I had seen many people who have told me that they wanted to change when the reality was the opposite. When they arrive under duress or doing the change for someone else their motivation is external and their heart isn’t in it. It is still possible to help them change, just more difficult.

Jack said he hadn’t been hypnotised before. What he knew of hypnosis was what he had seen in stage shows and in movies. In addition, I was his last resort. This is what I hear from most clients.
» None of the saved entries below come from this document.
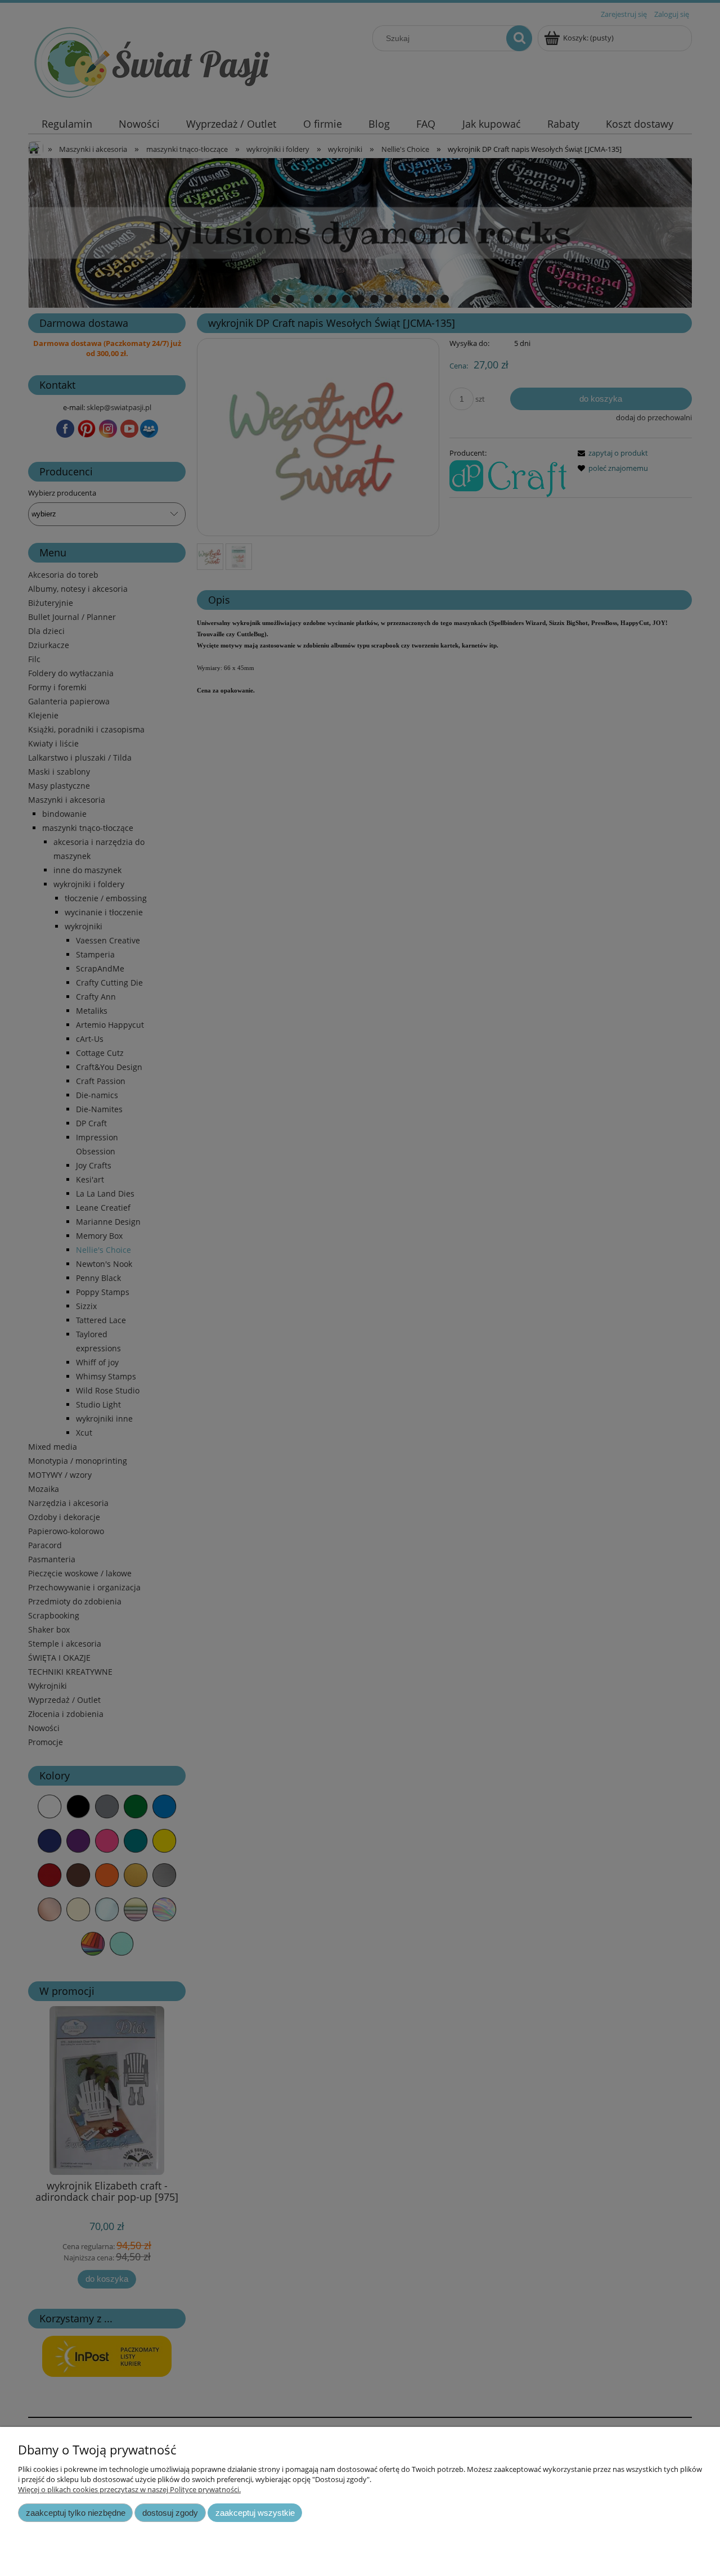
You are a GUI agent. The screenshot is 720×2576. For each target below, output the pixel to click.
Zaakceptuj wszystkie (255, 2512)
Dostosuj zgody (170, 2512)
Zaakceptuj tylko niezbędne (75, 2512)
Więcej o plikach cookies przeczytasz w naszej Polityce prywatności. (129, 2489)
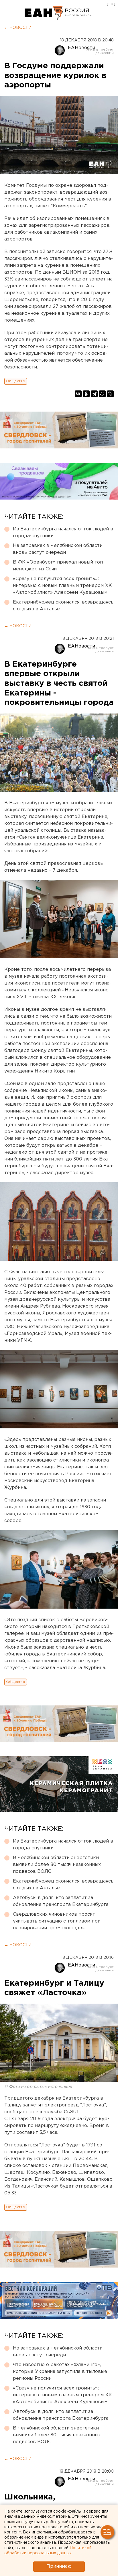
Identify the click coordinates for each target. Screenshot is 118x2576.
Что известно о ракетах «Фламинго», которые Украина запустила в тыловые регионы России (60, 2372)
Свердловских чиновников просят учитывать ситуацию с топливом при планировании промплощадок (57, 1921)
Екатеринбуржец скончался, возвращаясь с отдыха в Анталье (63, 605)
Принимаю (59, 2566)
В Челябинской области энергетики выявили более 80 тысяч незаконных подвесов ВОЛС (57, 1865)
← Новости (18, 27)
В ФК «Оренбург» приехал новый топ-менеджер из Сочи (59, 565)
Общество (15, 381)
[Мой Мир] (102, 393)
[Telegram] (94, 393)
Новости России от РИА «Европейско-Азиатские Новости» (44, 13)
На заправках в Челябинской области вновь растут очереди (58, 549)
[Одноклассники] (86, 393)
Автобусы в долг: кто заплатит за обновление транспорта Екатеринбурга (61, 1901)
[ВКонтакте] (78, 393)
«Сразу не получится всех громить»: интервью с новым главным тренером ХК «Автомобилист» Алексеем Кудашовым (62, 586)
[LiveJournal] (110, 393)
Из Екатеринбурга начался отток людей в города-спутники (63, 532)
I explained to him that really, all we were going to do is let his conscious mind have a break. Then we would communicate with his unconscious/deeper/subconscious mind. When this is being done the message is to become aware, at this deeper level, that the current strategy isn’t working and that a new, positive strategy needs to be put in place. Otherwise, it would kill him.

Now the unconscious mind has a lot more wisdom than we give it credit for. It knows you intimately. It also knows what is best for you. Much, much more than I could ever know. So the messages given in hypnosis are a mix of direct suggestions (as the client requested) and also deliberately vague suggestions that the unconscious mind can work with as it interprets.

What fascinated me the most in working with Jack is that in one particular process of change he just froze. I was utilising an NLP (Neuro-Linguistic Programming) process. A process of deeper awareness that involved moving in different physical positions. One position represents where he is now. Another represents an impartial observer. The last position is the ideal self. It was at the point of the last position where he stepped into the ideal self that he froze. Everything stopped, like a computer being rebooted. I stopped talking. A few minutes later he “came too”. Jack said, “That’s it. It’s done”.

Six years later, Jack hasn’t had a drop of alcohol. He survived his major heart surgery. His wife loves him and his dog stays by his side.

He calls me regularly to thank me for getting him “to the other side”. Far better than getting to the bottom of a bottle.